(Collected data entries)
+-------+

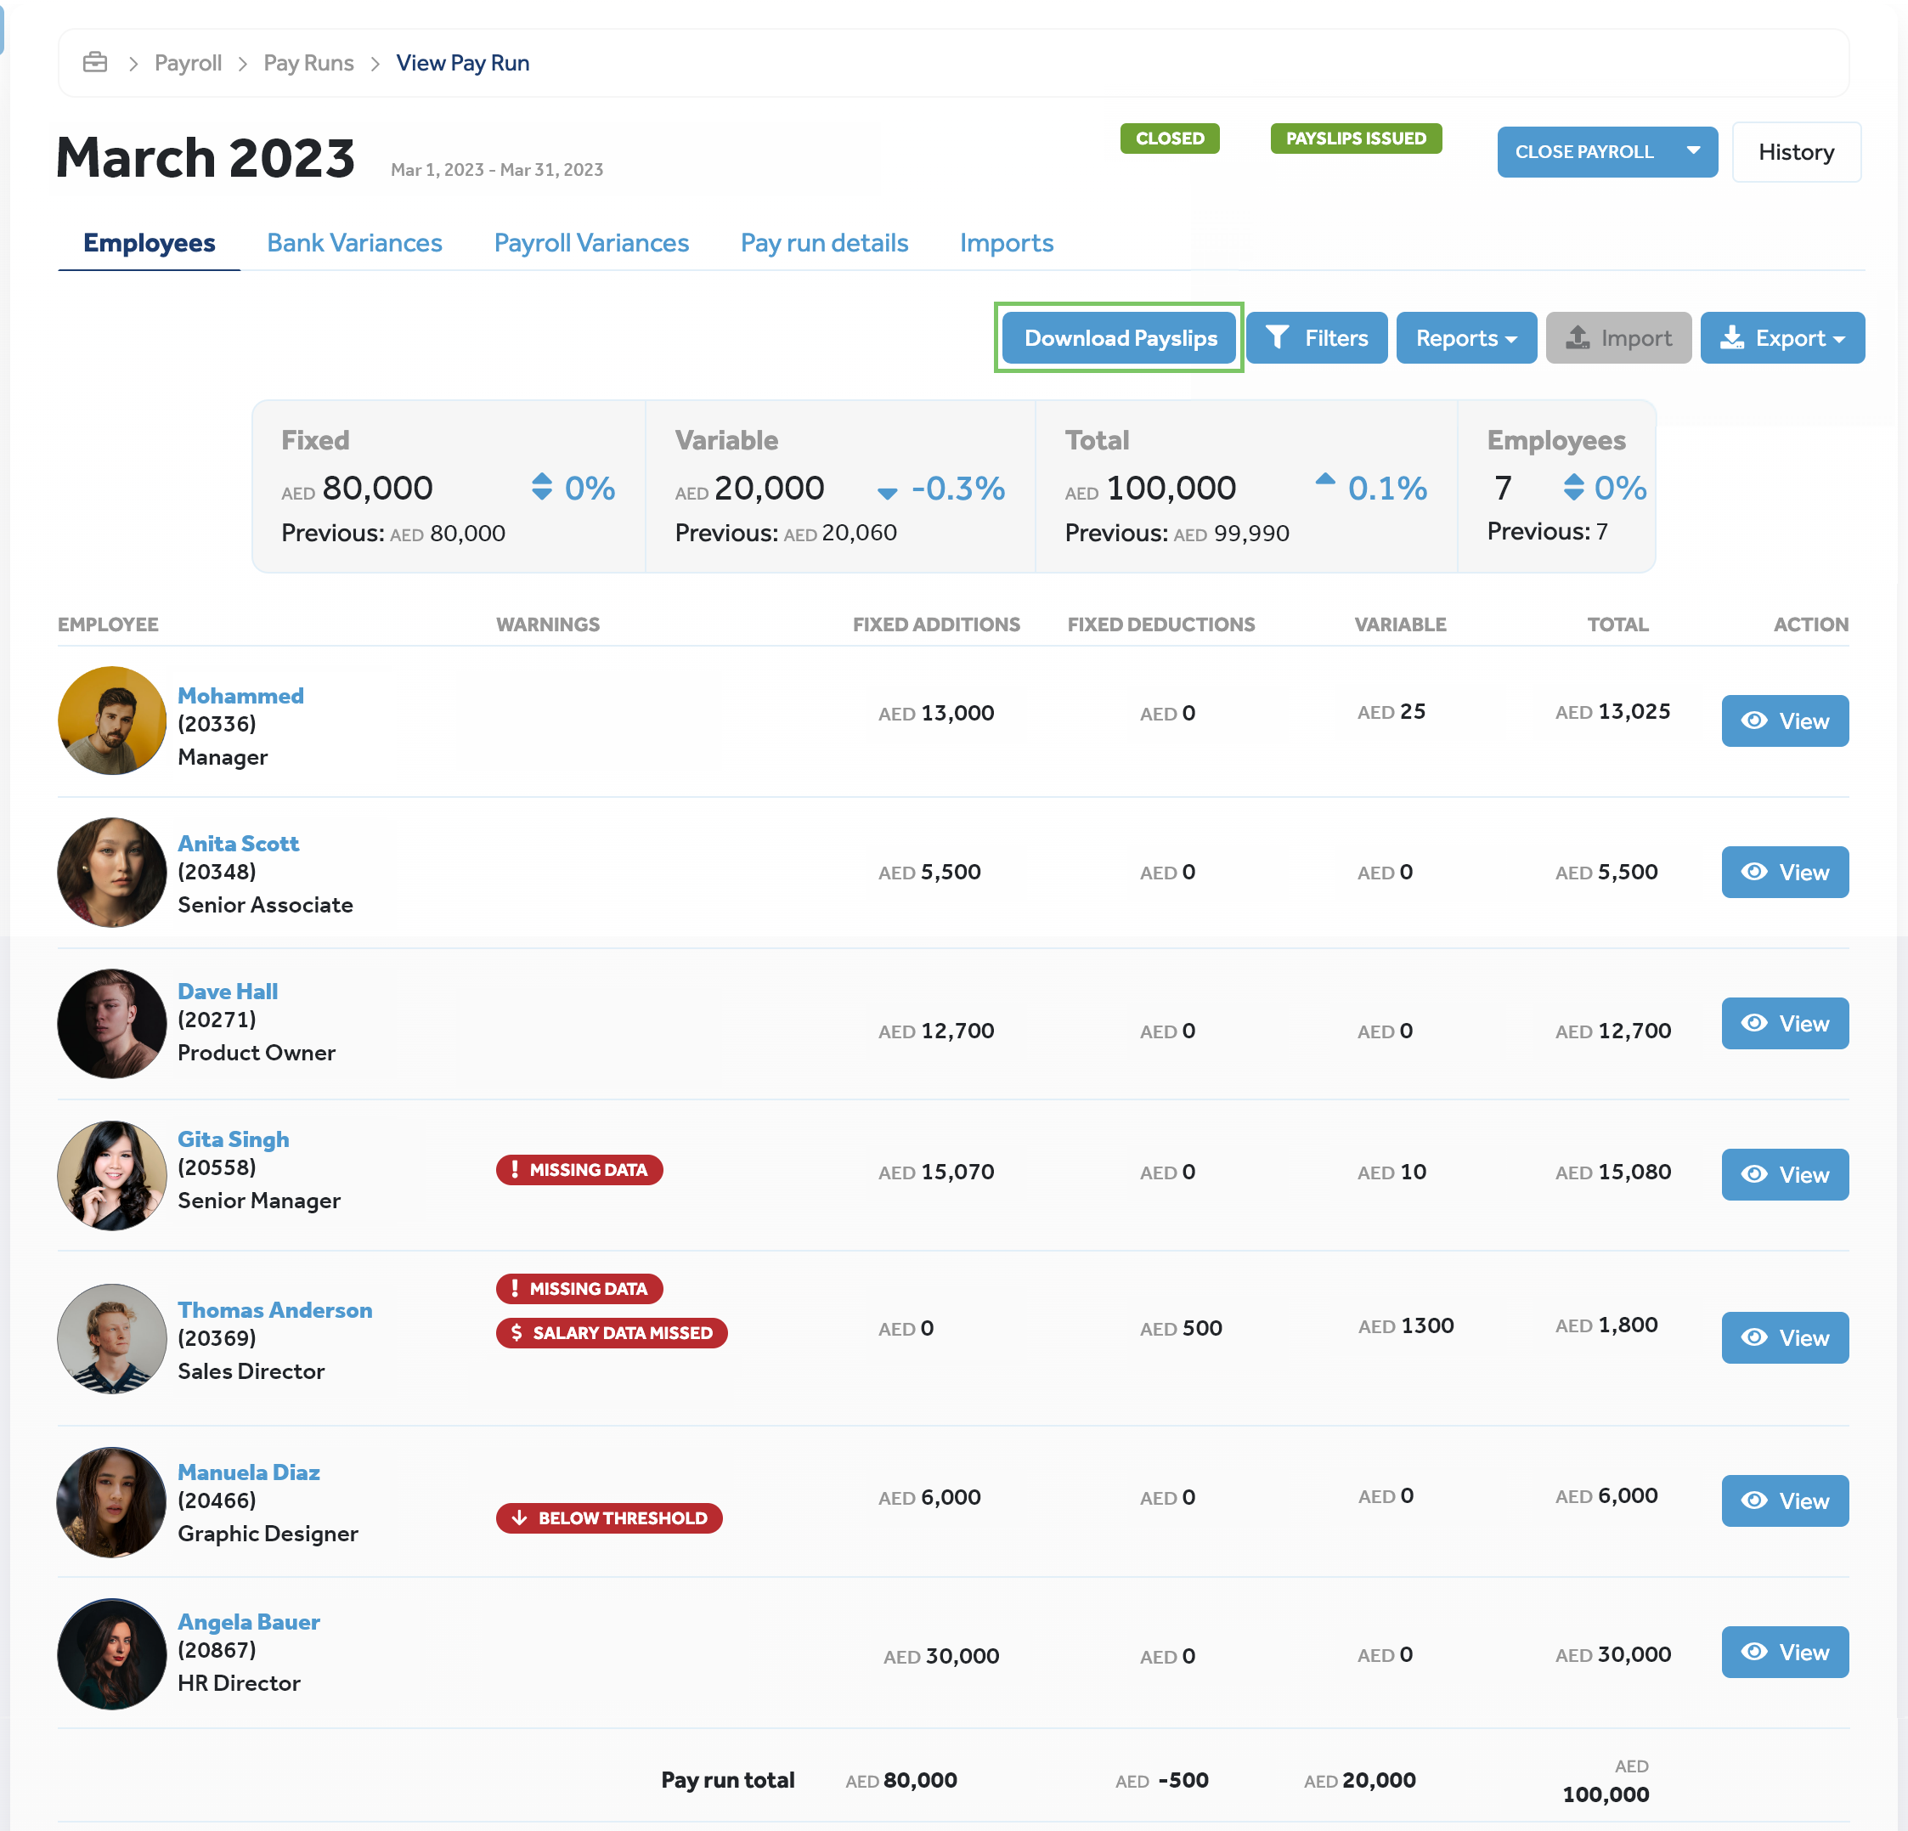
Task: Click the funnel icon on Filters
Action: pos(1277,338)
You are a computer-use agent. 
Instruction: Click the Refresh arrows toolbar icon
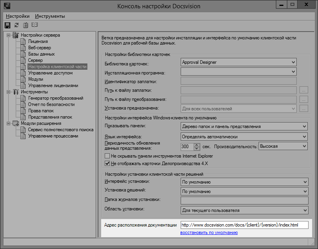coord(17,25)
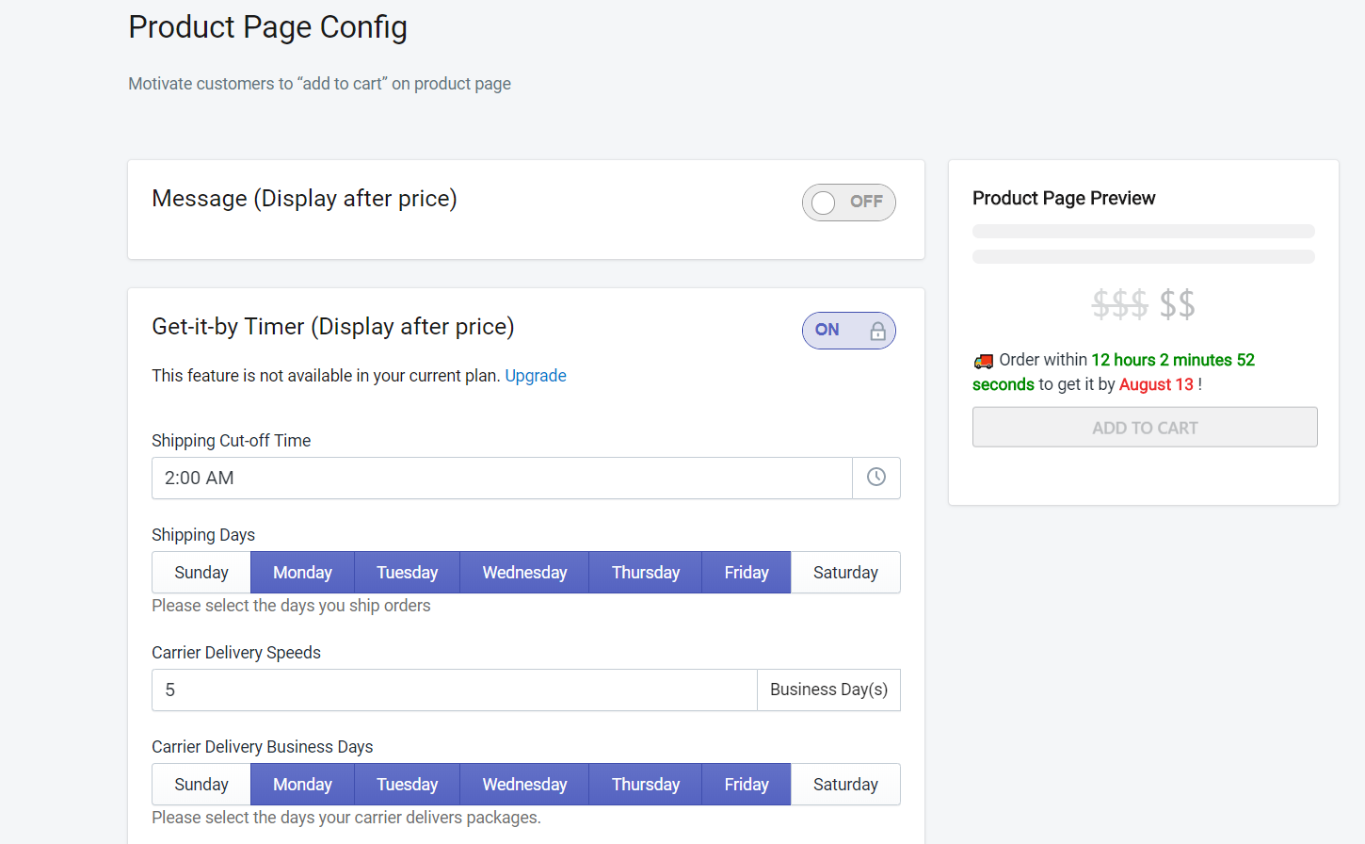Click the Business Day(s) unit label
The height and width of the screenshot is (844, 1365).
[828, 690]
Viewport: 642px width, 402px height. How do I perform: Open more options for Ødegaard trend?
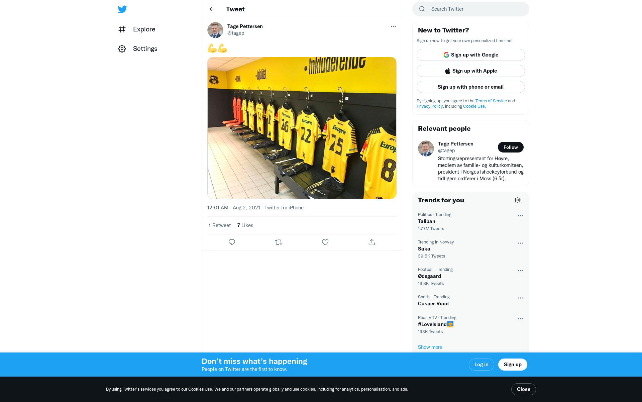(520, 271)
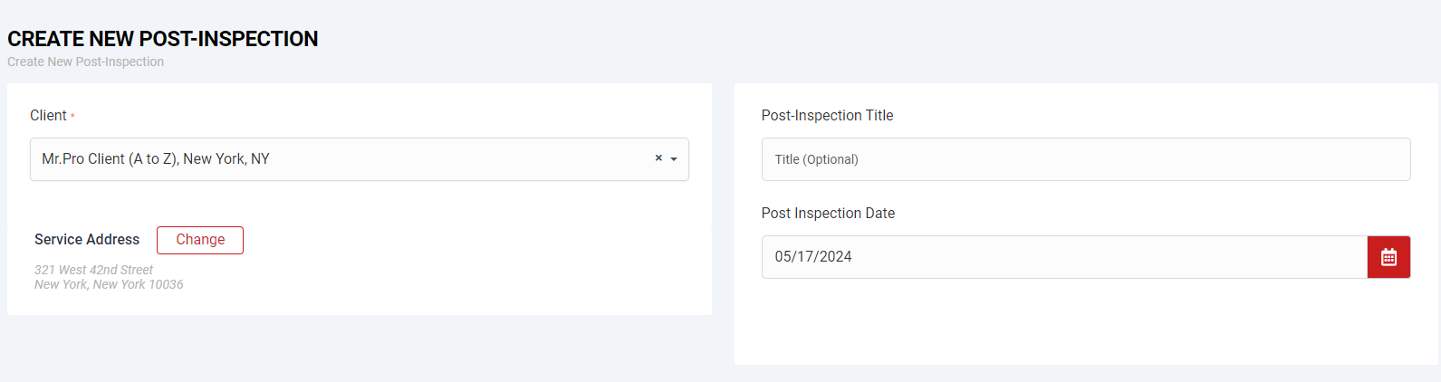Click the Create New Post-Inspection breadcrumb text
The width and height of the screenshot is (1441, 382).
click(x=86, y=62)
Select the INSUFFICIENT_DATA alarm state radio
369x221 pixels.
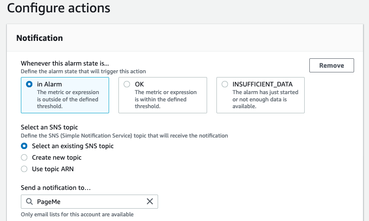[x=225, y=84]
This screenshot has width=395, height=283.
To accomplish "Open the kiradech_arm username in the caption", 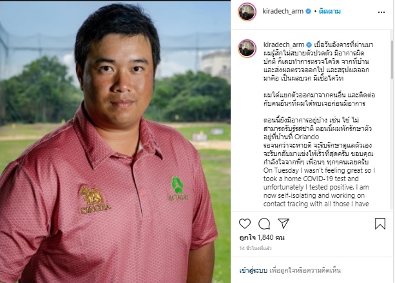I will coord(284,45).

+-------+

Exercise goal » Copy each line of the collected data entries above that contains the string "width", treating uppercase and lowercase letters as distinct.

Exercise solution »
The height and width of the screenshot is (844, 1365).
Viewport: 642px width, 402px height. How do I perform: Open more options for Ødegaard trend?
The width and height of the screenshot is (1441, 382).
This screenshot has width=395, height=283.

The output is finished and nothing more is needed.